Article on this event from The Straight.
http://www.straight.com/node/132913/print
B.C. Lions honour amateur-football heroes at the Orange Helmet Awards
By Jeff Paterson
Publish Date: February 21, 2008
When Bobby Ackles returned to the B.C. Lions in 2002 after 16 years working in football hotbeds like Miami, Dallas, and Philadelphia, he noted a decline in interest not only in professional football but in the game as a whole at all levels throughout the province.
Sensing something had to be done to promote the sport he loved, and knowing full well that the Lions needed future generations of fans, Ackles was driven to action and the Orange Helmet Awards were born. On March 1, the Lions will host the fifth annual Orange Helmet Awards banquet honouring the best and brightest in amateur football throughout the province.
“It started after I was here for the first year, and I felt there should be something in the off-season or the nonfootball season where there should be some football,” Ackles told the Straight in a telephone interview. “So I…discussed the possibility of a fundraiser for amateur football in the province which would also celebrate football in B.C. It was something I felt was needed, because most sports have a celebration of what their teams and coaches and the people who support it have done over the year.”

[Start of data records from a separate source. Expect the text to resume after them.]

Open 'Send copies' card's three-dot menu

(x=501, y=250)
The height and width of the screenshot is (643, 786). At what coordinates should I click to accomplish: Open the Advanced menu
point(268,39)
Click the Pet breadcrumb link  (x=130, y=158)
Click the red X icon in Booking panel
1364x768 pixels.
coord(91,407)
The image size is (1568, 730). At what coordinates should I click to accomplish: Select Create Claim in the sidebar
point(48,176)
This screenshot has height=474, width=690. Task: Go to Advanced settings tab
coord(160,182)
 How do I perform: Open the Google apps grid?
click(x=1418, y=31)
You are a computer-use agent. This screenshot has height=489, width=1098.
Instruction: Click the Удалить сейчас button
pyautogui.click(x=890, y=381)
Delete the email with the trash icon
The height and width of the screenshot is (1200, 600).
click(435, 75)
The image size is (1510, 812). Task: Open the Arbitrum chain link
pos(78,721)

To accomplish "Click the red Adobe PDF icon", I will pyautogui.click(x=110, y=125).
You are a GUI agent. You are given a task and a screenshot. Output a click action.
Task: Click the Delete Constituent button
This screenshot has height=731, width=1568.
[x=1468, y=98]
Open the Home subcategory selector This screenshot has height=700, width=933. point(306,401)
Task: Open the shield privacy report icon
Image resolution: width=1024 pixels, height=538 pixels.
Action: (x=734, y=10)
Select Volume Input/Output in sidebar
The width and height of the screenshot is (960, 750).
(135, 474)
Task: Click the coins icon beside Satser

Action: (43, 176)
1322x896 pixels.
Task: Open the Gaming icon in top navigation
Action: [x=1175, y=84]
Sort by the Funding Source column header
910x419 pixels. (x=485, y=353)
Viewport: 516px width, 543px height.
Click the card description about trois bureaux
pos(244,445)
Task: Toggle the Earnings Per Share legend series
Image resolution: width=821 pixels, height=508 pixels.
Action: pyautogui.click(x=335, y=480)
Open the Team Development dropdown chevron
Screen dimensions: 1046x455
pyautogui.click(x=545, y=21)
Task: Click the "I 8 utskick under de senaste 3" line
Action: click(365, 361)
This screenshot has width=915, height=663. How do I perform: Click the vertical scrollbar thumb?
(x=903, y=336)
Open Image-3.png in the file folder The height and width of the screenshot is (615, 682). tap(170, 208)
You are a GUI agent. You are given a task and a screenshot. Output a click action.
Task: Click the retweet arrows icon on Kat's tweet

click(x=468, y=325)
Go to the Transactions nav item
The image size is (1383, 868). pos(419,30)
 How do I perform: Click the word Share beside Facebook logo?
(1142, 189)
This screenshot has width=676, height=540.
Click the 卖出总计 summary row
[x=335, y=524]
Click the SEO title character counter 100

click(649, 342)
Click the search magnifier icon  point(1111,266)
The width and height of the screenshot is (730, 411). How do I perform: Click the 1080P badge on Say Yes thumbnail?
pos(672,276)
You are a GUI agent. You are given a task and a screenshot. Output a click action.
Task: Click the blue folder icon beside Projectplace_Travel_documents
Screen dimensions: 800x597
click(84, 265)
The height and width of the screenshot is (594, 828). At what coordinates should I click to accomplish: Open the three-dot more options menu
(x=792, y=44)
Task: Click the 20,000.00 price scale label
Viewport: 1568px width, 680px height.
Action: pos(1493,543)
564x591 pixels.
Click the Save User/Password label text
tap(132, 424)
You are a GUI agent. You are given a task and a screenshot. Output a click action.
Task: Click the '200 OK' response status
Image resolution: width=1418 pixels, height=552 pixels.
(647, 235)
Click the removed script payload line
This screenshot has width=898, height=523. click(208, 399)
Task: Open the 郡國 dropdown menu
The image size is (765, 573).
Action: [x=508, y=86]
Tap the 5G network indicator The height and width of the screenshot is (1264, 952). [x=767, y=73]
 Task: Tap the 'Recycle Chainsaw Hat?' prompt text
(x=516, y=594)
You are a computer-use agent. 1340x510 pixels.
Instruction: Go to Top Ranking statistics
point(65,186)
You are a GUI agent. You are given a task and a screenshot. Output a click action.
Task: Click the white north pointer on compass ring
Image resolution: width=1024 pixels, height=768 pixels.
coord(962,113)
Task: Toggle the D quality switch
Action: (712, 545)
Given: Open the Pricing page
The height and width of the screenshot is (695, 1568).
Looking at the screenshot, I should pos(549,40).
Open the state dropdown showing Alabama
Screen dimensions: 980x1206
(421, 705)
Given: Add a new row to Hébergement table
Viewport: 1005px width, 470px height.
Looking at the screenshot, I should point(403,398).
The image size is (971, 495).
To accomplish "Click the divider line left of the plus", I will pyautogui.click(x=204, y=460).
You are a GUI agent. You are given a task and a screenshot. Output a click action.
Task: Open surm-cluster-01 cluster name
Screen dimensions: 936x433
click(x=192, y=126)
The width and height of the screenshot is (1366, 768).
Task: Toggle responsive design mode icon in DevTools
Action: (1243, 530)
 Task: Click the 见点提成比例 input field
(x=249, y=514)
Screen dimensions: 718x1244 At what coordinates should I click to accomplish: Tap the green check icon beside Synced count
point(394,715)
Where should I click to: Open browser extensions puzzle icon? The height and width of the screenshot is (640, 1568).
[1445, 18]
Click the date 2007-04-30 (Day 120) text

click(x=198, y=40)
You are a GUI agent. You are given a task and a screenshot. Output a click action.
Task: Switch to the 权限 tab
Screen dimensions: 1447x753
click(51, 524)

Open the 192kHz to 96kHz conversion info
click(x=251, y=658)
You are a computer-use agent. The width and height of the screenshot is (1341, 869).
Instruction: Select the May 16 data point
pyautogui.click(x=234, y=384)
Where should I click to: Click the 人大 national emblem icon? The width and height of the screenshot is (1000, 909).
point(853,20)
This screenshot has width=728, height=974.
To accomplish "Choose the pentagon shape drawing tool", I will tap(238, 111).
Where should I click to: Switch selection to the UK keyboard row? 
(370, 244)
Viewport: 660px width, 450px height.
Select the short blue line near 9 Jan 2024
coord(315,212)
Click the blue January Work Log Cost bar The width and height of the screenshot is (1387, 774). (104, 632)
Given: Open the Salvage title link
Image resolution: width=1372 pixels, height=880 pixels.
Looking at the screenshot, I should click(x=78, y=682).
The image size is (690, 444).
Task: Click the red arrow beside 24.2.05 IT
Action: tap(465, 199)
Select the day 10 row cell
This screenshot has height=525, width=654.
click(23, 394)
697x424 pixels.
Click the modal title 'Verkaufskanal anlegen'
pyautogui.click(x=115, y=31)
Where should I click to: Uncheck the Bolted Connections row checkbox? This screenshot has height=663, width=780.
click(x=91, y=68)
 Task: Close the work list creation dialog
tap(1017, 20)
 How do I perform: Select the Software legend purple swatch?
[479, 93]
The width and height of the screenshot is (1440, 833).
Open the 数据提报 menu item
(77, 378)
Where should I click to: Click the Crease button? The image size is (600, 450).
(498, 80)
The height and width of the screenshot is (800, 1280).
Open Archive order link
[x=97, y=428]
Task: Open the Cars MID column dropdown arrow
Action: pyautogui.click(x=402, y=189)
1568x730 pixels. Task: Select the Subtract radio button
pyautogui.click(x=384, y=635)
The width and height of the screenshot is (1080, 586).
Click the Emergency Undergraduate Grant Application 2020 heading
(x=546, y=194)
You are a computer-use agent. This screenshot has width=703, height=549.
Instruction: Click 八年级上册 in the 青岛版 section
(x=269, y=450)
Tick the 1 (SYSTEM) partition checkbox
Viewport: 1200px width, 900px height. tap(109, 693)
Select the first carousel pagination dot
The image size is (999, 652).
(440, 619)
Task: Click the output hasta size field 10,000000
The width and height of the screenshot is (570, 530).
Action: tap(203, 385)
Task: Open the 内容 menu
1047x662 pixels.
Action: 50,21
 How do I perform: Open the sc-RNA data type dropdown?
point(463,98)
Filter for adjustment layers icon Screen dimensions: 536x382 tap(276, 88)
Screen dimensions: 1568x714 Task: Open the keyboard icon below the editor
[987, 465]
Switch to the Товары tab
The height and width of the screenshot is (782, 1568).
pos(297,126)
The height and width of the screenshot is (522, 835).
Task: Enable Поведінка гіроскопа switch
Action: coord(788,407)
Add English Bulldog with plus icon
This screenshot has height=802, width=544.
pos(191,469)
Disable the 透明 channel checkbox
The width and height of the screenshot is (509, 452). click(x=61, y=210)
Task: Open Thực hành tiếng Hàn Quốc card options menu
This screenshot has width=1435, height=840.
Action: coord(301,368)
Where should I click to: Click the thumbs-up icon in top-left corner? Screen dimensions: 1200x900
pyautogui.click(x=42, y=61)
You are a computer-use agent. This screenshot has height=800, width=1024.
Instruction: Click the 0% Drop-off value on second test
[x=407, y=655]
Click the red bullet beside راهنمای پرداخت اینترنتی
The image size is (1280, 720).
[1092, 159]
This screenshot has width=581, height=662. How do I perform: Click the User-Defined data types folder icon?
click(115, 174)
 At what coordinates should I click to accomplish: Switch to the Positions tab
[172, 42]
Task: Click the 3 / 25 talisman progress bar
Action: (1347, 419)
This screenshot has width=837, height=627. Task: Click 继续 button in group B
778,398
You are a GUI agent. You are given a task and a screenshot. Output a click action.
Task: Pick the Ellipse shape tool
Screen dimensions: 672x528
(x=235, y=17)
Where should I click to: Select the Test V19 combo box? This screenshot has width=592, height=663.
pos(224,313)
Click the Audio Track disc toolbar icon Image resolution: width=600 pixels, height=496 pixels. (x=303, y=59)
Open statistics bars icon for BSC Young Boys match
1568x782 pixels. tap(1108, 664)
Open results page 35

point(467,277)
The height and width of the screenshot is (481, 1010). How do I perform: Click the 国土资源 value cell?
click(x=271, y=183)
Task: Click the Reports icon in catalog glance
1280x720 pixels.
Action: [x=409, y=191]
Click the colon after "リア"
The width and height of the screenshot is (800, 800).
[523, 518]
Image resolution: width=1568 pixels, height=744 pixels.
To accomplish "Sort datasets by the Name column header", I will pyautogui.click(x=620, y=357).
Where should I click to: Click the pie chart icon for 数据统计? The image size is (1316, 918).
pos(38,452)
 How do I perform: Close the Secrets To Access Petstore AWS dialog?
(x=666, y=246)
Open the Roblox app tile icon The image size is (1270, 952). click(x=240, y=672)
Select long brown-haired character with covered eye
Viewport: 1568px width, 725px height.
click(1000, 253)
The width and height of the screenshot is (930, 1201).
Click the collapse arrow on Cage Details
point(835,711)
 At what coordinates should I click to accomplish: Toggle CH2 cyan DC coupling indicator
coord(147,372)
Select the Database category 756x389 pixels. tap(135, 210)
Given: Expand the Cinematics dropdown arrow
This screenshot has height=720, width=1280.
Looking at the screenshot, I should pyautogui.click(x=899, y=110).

What started in 2004 as a gathering of just under 400 at a hotel not far from the Lions’ Surrey training facility has grown up in a hurry. The event has gone both upscale and downtown to the point where this year more than 900 people will pay $200 apiece to fill the convention hall at the Westin Bayshore Resort and Marina to celebrate all that is good about the sport they love.
The growth of the Orange Helmet Awards has exceeded Ackles’s expectations for the event, which has become one of the big nights on the local sports calendar. Although the Lions president and CEO isn’t sure how much bigger the dinner itself can get, Ackles envisions making the awards banquet the centrepiece of an annual B.C. football convention.
“The first year there was a coaching clinic put on, and the first 100 coaches could get a deal on the clinic and the dinner ticket,” he said. “But the clinic didn’t survive, because it seemed that the dinner was around spring break and that’s when a lot of the coaches get away, so we weren’t having a lot of success with that. Somewhere down the road, I’d like to see us bring back the clinic and have it all encompassed so that all levels of football have their annual meetings at the same time the weekend of the dinner.”
Although it’s organized by this province’s professional football team, the night places the emphasis on football’s grassroots, celebrating the individuals and teams who play community, high school, junior, and university football throughout B.C. All money raised from the event is split equally and returned to those groups to help grow the game. The Orange Helmet Awards are presented to teams and players who have performed well during the year, not only on the field but also in the community and in the classroom.
No big sports banquet would be complete without a headliner, and that’s where Bobby Ackles’s many contacts in the football world come in handy. In past years, the Lions have landed former National Football League greats Warren Moon, Joe Theismann, and Rocky Blier as keynote speakers. This year, they’ve opted for well-known ESPN broadcaster Chris Berman.
Ackles realizes that apart from former Toronto Argonauts player and coach Michael “Pinball” Clemons a few years back, the featured speakers have come from south of the border. It’s something Ackles has tried to address, but he said his hands are tied because there’s a lack of big Canadian names suited to speak at an event like this one.
“What we’ve tried to do is have people who have a bit of a background in the Canadian Football League or Canadian football [Moon and Theismann both played in the CFL, and Berman is terrific about dropping CFL references into his U.S. broadcasts],” Ackles noted. “It’s unfortunate that we don’t have more Canadian athletes who do the dinner circuit. I thought about Don Cherry, but he’s not really for a football crowd.”
So this year, former CFLer turned broadcaster Glen Suitor of TSN will MC and Berman will deliver the keynote address. When they, and Ackles, look out into the crowd that night, they’ll see players, parents, coaches, trainers, officials, and administrators who share a love of football and who all help the game to thrive in this province.
Although Ackles and his staff have worked hard to build the Lions into a model franchise and consistent contender, the real rebuilding in football has taken place in public parks and on high-school fields throughout B.C.
“It seems to me from talking to the guys at the grassroots level that football at all levels is extremely healthy,” Ackles said. “I look at the number of high-school programs and I think there are around 65 senior and junior programs in the province, whereas when I left here in 1986 there were about 23 programs in the province and most of them were in the Lower Mainland. Vancouver Island now has good high-school programs and it has a couple of junior programs, and it didn’t have any junior football at all when I left. We have two university teams in B.C., and there are all kinds of kids at the lower levels, so it’s really grown in the last 10 to 15 years.
“It makes me feel pretty good,” he added, knowing his hard work has played a hand in that growth.
As at all awards dinners, there will be winners—but at the Orange Helmet banquet, there will be no losers.